Video transcript:

Perform a quick search on the word “optimization” on your browser and see over 2 billion results displayed. Indeed, optimization is a popular topic across work and life.  “Optimization” is derived from the Latin word “Optimus,” which means “best”.

Making the best of a given situation, getting the most out of what you have, the process of finding the best possible solution to a decision problem is called “optimization”. 

We want to be the happiest and healthiest individuals, we want to live life to the fullest, and we want to be the best in everything we do. In other words, we all have a desire to optimize our lives.

Likewise, each organization wishes to serve its customers in the best possible way and ensure that its employees and shareholders are happy and successful. 

Optimization algorithms, as popularly known, allow industries to make better decisions. Better decisions make companies improve utilization of their assets and resources and in return, make them more profitable. 

Let’s dive deeper into how we solve an optimization problem. We first create a digital replica or a digital twin of the optimization problem. This digital twin is a mathematical model where every potential decision is a decision variable in the model.

We then model all operational constraints as equations and model the objective (or goal) to optimize as another equation. Now this mathematical model is a digital representation of the business problem we are trying to solve.

The best decision in the mathematical model gives us the best decision for the business problem. Head spinning yet? Thankfully, there’s an approach for that. 

We next use the following approach to solve the mathematical model: 

•    Enumerate: List all possible options for our decisions.

•    Evaluate: Assess the options for feasibility - whether they satisfy all business constraints. 

•    Score: Score each feasible option with respect to our objective. 

•    Decide: Select those options for our decisions with the highest score (called, the Optimal Solution). 


At a glance, this may sound straightforward, but actually it isn’t. Enumerating all possible values of variables may take a lot of time. Common decision problems have billions of permutations and combinations of variables and even if you use supercomputers, it may take weeks or months, but you need to decide in the next few minutes.

How would you cut down the time from weeks or months to seconds or minutes? This is called “Implicit Enumeration.” We do not explicitly enumerate all possible combinations of variables but list only a very few of those, but with the guarantee that those few contain the optimal combination, or the Optimal Solution. 

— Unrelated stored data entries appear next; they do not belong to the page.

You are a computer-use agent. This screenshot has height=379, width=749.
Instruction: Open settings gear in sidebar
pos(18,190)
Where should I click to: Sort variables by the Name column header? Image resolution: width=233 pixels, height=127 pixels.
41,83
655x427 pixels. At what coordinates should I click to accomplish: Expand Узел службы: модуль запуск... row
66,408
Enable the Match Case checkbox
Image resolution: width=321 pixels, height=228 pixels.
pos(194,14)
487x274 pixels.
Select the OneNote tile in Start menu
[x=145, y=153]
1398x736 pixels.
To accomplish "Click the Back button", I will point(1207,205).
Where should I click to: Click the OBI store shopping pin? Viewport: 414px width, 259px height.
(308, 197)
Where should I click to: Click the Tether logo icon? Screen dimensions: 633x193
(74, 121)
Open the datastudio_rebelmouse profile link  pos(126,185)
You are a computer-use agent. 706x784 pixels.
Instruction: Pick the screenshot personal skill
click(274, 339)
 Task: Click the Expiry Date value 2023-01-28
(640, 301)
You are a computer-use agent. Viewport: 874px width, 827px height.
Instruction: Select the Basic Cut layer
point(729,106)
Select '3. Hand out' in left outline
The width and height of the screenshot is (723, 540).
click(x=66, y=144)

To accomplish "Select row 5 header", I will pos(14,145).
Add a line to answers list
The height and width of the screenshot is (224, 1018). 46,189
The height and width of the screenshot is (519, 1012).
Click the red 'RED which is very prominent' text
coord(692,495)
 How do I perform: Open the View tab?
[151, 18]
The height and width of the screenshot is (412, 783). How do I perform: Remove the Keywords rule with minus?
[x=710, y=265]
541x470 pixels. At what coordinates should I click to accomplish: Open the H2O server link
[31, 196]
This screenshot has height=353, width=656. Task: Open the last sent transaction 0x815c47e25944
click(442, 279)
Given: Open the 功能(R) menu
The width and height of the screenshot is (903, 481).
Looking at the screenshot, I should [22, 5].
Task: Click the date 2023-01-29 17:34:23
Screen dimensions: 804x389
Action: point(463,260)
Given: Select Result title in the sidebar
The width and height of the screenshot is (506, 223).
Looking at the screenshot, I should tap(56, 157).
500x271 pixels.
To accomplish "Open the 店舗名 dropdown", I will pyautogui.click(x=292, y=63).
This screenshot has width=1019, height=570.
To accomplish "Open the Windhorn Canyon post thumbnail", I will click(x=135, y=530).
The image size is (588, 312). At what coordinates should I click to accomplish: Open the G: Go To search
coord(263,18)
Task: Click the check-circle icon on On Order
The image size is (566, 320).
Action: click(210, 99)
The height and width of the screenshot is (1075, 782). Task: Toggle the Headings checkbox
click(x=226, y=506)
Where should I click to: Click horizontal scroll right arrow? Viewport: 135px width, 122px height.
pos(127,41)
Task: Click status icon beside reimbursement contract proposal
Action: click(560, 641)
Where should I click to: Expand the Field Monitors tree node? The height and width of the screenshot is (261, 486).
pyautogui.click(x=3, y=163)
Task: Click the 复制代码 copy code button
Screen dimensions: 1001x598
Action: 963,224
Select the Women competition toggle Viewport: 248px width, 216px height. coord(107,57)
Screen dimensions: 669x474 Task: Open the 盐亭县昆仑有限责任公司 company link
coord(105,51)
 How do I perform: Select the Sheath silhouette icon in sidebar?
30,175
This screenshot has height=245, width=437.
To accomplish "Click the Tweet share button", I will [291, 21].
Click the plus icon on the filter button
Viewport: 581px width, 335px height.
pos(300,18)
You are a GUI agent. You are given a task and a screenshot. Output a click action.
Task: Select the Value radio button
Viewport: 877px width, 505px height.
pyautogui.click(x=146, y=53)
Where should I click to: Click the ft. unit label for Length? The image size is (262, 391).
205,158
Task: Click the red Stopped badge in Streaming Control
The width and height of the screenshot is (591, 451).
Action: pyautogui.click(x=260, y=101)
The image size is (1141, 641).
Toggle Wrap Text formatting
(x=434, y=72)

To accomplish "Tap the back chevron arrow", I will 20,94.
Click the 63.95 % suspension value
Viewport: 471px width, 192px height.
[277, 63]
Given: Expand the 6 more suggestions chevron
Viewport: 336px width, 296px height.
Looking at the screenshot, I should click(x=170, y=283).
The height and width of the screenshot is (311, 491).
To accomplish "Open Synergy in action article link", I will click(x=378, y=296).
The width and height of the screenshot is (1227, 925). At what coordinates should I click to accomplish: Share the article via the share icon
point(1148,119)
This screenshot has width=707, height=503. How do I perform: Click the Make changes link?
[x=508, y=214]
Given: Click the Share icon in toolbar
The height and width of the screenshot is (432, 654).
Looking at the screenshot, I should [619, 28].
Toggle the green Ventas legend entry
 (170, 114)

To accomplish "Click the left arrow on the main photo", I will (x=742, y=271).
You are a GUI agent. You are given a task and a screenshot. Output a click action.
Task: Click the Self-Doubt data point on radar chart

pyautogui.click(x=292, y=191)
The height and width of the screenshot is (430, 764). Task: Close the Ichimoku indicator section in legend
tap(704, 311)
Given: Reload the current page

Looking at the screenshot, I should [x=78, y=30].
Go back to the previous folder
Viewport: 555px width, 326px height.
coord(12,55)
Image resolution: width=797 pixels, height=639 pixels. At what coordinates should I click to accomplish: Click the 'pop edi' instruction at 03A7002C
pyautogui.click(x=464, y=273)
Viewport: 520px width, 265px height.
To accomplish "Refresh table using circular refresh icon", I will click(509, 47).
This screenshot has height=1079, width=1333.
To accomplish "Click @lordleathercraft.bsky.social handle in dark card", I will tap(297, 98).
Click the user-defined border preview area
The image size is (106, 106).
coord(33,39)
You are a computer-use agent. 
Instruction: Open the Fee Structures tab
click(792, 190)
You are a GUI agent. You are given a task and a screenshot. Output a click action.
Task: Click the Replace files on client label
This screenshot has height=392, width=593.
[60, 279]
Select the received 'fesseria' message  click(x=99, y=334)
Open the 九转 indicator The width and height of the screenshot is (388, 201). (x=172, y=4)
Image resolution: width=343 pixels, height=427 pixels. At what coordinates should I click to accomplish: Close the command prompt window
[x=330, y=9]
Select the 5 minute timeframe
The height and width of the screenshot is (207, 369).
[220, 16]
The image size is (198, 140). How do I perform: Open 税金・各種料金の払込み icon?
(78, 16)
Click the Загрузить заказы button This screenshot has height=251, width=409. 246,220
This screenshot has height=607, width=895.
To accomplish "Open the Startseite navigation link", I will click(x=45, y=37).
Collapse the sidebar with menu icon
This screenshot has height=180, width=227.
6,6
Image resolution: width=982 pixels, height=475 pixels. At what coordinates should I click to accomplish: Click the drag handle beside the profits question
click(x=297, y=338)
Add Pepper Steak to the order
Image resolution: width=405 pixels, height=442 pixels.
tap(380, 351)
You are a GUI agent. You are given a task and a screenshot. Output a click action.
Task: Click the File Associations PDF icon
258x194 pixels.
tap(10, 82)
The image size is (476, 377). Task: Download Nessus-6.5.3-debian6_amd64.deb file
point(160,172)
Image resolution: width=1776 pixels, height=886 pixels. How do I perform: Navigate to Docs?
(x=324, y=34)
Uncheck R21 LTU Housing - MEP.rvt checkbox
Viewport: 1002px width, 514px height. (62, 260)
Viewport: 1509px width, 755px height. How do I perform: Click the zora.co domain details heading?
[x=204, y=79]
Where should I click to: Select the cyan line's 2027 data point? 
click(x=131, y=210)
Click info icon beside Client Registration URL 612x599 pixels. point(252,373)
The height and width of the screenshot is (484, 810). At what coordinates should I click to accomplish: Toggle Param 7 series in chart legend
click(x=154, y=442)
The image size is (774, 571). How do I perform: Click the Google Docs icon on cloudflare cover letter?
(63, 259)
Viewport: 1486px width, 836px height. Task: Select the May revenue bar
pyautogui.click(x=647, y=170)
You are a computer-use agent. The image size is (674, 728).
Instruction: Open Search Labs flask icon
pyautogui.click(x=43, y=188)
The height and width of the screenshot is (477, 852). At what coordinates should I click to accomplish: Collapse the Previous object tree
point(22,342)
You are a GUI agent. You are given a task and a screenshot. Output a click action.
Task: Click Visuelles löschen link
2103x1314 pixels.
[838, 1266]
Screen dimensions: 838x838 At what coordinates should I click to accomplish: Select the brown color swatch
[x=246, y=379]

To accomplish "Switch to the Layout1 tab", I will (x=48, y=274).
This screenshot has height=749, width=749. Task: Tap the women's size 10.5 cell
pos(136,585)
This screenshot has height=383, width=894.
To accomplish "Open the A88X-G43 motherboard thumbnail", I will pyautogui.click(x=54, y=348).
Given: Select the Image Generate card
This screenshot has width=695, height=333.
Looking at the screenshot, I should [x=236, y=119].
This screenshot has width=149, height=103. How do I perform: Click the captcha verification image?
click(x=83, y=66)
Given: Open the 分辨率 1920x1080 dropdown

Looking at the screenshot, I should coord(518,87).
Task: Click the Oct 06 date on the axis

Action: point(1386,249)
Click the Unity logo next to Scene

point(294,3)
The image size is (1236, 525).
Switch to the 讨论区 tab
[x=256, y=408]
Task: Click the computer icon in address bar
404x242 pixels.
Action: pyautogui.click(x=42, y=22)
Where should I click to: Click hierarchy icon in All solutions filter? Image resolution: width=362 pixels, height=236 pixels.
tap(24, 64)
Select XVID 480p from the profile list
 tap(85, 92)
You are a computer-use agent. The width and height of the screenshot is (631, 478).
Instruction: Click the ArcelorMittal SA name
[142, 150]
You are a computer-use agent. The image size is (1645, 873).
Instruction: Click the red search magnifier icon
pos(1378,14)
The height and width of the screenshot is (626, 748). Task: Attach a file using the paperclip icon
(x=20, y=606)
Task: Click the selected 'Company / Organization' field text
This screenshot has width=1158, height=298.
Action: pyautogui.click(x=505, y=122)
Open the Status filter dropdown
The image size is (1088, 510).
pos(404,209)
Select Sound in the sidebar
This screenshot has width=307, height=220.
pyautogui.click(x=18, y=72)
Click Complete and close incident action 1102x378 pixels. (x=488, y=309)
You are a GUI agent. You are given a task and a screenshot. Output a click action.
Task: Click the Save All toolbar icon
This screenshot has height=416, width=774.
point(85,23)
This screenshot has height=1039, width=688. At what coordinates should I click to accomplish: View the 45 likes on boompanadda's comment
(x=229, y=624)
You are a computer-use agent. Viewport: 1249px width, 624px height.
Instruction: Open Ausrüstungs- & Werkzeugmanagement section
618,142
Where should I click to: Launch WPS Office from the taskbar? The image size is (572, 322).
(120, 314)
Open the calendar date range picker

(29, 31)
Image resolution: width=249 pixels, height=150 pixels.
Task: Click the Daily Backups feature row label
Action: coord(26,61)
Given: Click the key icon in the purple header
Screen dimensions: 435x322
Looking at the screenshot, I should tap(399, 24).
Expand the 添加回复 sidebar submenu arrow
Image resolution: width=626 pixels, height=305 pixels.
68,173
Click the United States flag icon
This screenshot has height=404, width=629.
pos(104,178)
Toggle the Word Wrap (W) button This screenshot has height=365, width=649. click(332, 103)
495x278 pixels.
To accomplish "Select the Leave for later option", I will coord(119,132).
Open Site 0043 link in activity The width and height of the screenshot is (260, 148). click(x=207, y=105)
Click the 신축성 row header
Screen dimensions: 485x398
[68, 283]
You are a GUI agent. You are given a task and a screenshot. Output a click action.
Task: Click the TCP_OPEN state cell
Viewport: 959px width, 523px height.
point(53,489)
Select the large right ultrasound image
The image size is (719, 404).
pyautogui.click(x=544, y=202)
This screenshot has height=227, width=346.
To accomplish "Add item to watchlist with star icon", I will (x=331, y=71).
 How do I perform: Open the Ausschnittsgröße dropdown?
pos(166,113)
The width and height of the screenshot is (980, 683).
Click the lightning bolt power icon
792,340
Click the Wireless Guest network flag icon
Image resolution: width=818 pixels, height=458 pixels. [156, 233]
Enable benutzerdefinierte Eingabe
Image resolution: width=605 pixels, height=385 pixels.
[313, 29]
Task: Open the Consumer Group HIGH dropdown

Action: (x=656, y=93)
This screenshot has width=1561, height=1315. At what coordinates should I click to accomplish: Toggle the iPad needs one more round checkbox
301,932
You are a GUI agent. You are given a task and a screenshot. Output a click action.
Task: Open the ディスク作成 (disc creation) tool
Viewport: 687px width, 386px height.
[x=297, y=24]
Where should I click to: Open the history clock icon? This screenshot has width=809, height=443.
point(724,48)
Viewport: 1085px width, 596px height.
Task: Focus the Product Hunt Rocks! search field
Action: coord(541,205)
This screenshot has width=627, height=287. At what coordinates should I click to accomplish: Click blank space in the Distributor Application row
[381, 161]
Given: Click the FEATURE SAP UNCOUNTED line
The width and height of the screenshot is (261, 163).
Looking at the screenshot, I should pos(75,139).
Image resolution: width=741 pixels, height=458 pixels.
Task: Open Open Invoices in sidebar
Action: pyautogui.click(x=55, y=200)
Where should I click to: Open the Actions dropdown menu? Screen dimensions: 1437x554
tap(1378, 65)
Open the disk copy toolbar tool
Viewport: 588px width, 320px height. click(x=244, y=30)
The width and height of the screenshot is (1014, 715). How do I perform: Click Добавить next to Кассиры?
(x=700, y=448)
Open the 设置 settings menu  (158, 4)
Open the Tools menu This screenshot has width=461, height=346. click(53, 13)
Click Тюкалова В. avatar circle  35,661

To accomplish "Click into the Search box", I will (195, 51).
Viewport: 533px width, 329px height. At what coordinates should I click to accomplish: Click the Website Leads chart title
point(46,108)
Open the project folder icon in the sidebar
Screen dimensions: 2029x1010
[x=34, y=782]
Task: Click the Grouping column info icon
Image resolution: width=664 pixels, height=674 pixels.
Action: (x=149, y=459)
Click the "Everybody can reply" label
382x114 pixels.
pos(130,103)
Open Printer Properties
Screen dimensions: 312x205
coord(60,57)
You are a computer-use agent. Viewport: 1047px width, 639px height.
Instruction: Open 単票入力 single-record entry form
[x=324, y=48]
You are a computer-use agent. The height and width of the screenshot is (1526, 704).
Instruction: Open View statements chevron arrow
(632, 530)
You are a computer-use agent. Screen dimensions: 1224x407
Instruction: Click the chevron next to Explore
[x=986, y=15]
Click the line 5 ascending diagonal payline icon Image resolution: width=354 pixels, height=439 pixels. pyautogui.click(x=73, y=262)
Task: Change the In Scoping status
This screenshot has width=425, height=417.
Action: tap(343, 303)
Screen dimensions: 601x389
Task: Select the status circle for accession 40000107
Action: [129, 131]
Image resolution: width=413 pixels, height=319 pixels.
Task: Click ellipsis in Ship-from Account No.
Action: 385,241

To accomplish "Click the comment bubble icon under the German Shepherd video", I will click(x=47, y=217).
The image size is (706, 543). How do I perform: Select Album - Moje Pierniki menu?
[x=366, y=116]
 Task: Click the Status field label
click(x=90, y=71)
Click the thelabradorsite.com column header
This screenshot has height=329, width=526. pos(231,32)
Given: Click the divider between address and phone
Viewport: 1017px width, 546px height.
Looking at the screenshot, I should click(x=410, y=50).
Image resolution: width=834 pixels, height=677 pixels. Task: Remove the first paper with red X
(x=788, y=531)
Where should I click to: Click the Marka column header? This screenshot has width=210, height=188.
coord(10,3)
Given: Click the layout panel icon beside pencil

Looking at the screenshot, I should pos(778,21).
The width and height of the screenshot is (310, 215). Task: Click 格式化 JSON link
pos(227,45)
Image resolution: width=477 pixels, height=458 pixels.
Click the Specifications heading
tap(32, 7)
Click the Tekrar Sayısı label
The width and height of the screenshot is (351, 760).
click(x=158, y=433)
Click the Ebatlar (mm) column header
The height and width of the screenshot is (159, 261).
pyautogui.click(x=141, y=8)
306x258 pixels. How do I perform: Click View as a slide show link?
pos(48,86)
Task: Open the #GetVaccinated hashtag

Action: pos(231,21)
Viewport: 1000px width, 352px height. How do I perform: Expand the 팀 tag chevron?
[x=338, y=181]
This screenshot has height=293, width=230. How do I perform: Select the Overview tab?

The field of optimization is focused on developing Optimization Algorithms that implicitly list all possible decisions of a business problems and recommend the best decisions.

There is different category of algorithms – Linear Programming, Mixed Integer Programming, Nonlinear Programming, Network Optimization, Combinatorial Optimization, Neighborhood Search, Very Large-Scale Neighborhood Search, Construction Heuristics, Genetic Algorithms, just to name a few, and each of these areas contains hundreds of algorithms.

Given a business problem, the selection of the right optimization algorithm requires experience and insight. Thus, optimizing a business problem is more of an art than the science.       

That is all for today. In future videos, we will introduce you to different types of optimization algorithms and explain how they work and what classes of optimization problems are solved by those algorithms.